Dataset items:
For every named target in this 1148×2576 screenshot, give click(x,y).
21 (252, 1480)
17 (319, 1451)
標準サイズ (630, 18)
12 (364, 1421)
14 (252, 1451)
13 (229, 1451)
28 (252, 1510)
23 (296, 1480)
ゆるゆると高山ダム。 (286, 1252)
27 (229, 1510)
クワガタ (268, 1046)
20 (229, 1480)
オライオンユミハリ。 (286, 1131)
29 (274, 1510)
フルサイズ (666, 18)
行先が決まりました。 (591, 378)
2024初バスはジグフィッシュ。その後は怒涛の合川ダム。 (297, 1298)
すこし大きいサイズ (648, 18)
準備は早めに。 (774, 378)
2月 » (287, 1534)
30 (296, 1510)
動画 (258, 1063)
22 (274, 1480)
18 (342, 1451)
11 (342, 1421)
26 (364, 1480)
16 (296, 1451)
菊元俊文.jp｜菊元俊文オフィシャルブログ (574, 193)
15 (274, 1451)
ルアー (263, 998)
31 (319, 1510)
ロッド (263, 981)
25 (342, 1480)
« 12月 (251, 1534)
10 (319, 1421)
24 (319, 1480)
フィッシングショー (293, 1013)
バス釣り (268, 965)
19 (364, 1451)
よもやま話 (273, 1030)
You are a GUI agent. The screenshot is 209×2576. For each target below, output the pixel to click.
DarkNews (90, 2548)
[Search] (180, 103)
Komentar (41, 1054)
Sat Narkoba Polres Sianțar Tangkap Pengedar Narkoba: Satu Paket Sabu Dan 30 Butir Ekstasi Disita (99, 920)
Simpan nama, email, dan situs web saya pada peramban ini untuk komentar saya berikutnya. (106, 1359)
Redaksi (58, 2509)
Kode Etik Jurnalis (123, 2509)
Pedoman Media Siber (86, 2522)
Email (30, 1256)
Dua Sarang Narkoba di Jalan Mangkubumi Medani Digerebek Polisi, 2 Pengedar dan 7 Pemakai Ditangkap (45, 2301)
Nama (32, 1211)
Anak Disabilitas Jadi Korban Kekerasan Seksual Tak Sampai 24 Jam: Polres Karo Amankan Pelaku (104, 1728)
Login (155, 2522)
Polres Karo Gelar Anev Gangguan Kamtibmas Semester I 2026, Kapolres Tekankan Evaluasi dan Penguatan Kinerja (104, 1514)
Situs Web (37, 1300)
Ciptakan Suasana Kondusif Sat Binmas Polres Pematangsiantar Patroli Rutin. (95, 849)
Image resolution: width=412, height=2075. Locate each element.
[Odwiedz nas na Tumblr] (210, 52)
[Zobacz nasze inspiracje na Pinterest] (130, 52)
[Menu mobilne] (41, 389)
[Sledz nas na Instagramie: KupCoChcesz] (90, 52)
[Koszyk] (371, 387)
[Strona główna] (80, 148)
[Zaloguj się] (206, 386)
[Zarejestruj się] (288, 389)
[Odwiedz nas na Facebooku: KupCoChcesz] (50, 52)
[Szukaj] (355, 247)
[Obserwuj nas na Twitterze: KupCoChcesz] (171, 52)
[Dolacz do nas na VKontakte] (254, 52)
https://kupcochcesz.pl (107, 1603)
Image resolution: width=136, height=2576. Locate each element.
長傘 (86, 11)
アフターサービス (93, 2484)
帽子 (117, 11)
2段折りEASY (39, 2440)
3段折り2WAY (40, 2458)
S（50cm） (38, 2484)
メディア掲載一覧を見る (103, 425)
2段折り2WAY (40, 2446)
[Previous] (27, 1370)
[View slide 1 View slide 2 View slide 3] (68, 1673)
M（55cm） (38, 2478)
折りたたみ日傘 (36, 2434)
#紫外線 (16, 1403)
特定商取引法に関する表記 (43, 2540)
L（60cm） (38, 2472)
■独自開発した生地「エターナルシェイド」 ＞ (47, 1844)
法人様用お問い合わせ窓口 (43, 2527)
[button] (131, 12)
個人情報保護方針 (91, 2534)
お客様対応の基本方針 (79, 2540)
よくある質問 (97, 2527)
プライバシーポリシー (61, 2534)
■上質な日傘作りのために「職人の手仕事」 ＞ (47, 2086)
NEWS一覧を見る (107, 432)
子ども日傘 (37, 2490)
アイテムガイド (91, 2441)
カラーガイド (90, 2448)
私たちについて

Your instructions: Copy every entry exactly, missing none.

Exercise response:
For every named target in this 1148×2576 screenshot, give click(x,y).
21 (252, 1480)
17 (319, 1451)
標準サイズ (630, 18)
12 (364, 1421)
14 (252, 1451)
13 (229, 1451)
28 (252, 1510)
23 (296, 1480)
ゆるゆると高山ダム。 (286, 1252)
27 (229, 1510)
クワガタ (268, 1046)
20 (229, 1480)
オライオンユミハリ。 (286, 1131)
29 (274, 1510)
フルサイズ (666, 18)
行先が決まりました。 (591, 378)
2024初バスはジグフィッシュ。その後は怒涛の合川ダム。 (297, 1298)
すこし大きいサイズ (648, 18)
準備は早めに。 (774, 378)
2月 » (287, 1534)
30 (296, 1510)
動画 (258, 1063)
22 (274, 1480)
18 (342, 1451)
11 (342, 1421)
26 (364, 1480)
16 (296, 1451)
菊元俊文.jp｜菊元俊文オフィシャルブログ (574, 193)
15 (274, 1451)
ルアー (263, 998)
31 (319, 1510)
ロッド (263, 981)
25 (342, 1480)
« 12月 (251, 1534)
10 (319, 1421)
24 (319, 1480)
フィッシングショー (293, 1013)
バス釣り (268, 965)
19 (364, 1451)
よもやま話 (273, 1030)
You are a GUI agent. The screenshot is 209×2576. For each target below, output the pixel to click.
DarkNews (90, 2548)
[Search] (180, 103)
Komentar (41, 1054)
Sat Narkoba Polres Sianțar Tangkap Pengedar Narkoba: Satu Paket Sabu Dan 30 Butir Ekstasi Disita (99, 920)
Simpan nama, email, dan situs web saya pada peramban ini untuk komentar saya berikutnya. (106, 1359)
Redaksi (58, 2509)
Kode Etik Jurnalis (123, 2509)
Pedoman Media Siber (86, 2522)
Email (30, 1256)
Dua Sarang Narkoba di Jalan Mangkubumi Medani Digerebek Polisi, 2 Pengedar dan 7 Pemakai Ditangkap (45, 2301)
Nama (32, 1211)
Anak Disabilitas Jadi Korban Kekerasan Seksual Tak Sampai 24 Jam: Polres Karo Amankan Pelaku (104, 1728)
Login (155, 2522)
Polres Karo Gelar Anev Gangguan Kamtibmas Semester I 2026, Kapolres Tekankan Evaluasi dan Penguatan Kinerja (104, 1514)
Situs Web (37, 1300)
Ciptakan Suasana Kondusif Sat Binmas Polres Pematangsiantar Patroli Rutin. (95, 849)
Image resolution: width=412, height=2075. Locate each element.
[Odwiedz nas na Tumblr] (210, 52)
[Zobacz nasze inspiracje na Pinterest] (130, 52)
[Menu mobilne] (41, 389)
[Sledz nas na Instagramie: KupCoChcesz] (90, 52)
[Koszyk] (371, 387)
[Strona główna] (80, 148)
[Zaloguj się] (206, 386)
[Zarejestruj się] (288, 389)
[Odwiedz nas na Facebooku: KupCoChcesz] (50, 52)
[Szukaj] (355, 247)
[Obserwuj nas na Twitterze: KupCoChcesz] (171, 52)
[Dolacz do nas na VKontakte] (254, 52)
https://kupcochcesz.pl (107, 1603)
Image resolution: width=136, height=2576. Locate each element.
長傘 (86, 11)
アフターサービス (93, 2484)
帽子 (117, 11)
2段折りEASY (39, 2440)
3段折り2WAY (40, 2458)
S（50cm） (38, 2484)
メディア掲載一覧を見る (103, 425)
2段折り2WAY (40, 2446)
[Previous] (27, 1370)
[View slide 1 View slide 2 View slide 3] (68, 1673)
M（55cm） (38, 2478)
折りたたみ日傘 (36, 2434)
#紫外線 (16, 1403)
特定商取引法に関する表記 (43, 2540)
L（60cm） (38, 2472)
■独自開発した生地「エターナルシェイド」 ＞ (47, 1844)
法人様用お問い合わせ窓口 (43, 2527)
[button] (131, 12)
個人情報保護方針 (91, 2534)
お客様対応の基本方針 (79, 2540)
よくある質問 (97, 2527)
プライバシーポリシー (61, 2534)
■上質な日傘作りのために「職人の手仕事」 ＞ (47, 2086)
NEWS一覧を見る (107, 432)
子ども日傘 (37, 2490)
アイテムガイド (91, 2441)
カラーガイド (90, 2448)
私たちについて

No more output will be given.